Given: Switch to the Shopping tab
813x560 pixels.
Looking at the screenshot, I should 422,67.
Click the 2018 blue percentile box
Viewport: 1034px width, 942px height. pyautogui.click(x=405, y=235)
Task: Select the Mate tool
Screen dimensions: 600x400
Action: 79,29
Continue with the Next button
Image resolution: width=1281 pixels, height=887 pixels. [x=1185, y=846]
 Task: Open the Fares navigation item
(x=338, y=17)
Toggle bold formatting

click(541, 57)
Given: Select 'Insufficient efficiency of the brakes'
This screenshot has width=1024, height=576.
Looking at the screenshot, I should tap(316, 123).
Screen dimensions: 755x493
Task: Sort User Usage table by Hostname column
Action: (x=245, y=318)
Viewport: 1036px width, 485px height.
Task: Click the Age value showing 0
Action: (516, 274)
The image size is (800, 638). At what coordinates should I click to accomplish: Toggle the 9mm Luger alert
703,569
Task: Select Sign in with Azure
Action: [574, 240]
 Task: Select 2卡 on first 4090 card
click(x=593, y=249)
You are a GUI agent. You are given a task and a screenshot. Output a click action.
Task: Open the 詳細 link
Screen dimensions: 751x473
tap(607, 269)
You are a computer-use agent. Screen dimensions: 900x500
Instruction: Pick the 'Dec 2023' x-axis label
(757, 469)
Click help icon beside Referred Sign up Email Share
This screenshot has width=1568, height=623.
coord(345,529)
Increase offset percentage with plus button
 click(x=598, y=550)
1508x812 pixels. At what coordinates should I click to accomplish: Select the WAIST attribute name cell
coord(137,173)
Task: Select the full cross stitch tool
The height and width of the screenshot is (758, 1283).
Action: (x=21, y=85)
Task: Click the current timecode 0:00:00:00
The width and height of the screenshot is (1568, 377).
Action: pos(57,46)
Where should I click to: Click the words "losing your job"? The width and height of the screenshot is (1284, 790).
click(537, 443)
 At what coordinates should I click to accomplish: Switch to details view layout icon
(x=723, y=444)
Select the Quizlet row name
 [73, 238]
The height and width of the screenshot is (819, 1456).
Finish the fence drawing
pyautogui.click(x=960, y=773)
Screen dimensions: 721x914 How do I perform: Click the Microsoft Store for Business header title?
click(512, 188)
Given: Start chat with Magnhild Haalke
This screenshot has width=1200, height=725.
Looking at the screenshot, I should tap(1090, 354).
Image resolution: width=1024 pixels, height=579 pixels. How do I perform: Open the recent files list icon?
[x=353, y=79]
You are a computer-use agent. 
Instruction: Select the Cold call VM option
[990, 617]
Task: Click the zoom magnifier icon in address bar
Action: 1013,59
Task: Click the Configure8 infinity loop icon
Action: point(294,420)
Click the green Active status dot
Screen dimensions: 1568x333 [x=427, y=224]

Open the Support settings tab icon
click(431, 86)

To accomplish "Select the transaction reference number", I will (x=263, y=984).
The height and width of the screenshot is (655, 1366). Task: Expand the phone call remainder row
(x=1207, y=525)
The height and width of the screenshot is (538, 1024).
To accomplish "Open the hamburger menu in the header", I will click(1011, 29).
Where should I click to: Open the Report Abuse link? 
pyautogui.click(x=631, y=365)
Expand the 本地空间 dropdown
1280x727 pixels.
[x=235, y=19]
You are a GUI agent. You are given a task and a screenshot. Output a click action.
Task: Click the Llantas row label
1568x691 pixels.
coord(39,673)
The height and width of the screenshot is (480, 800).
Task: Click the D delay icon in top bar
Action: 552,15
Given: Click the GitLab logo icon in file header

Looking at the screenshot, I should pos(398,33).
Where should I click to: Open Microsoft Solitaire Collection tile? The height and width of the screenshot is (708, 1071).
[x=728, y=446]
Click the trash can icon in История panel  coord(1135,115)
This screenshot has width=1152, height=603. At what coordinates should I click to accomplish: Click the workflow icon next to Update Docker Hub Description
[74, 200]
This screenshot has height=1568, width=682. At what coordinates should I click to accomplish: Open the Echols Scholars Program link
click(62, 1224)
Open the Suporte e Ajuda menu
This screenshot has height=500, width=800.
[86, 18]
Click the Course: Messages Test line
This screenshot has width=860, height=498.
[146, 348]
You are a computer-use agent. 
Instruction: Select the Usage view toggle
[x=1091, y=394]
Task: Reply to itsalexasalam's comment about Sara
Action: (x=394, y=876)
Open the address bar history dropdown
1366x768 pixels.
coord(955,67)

Task description:
Starting at the line above that holds "Task: Open the 詳細 link" and ending at the line that holds "Given: Start chat with Magnhild Haalke", transcribe each line exactly and include no other lines.

Final answer:
Task: Open the 詳細 link
Screen dimensions: 751x473
tap(607, 269)
You are a computer-use agent. Screen dimensions: 900x500
Instruction: Pick the 'Dec 2023' x-axis label
(757, 469)
Click help icon beside Referred Sign up Email Share
This screenshot has width=1568, height=623.
coord(345,529)
Increase offset percentage with plus button
 click(x=598, y=550)
1508x812 pixels. At what coordinates should I click to accomplish: Select the WAIST attribute name cell
coord(137,173)
Task: Select the full cross stitch tool
The height and width of the screenshot is (758, 1283).
Action: (x=21, y=85)
Task: Click the current timecode 0:00:00:00
The width and height of the screenshot is (1568, 377).
Action: pos(57,46)
Where should I click to: Click the words "losing your job"? The width and height of the screenshot is (1284, 790).
click(537, 443)
 At what coordinates should I click to accomplish: Switch to details view layout icon
(x=723, y=444)
Select the Quizlet row name
 [73, 238]
The height and width of the screenshot is (819, 1456).
Finish the fence drawing
pyautogui.click(x=960, y=773)
Screen dimensions: 721x914 How do I perform: Click the Microsoft Store for Business header title?
click(512, 188)
Given: Start chat with Magnhild Haalke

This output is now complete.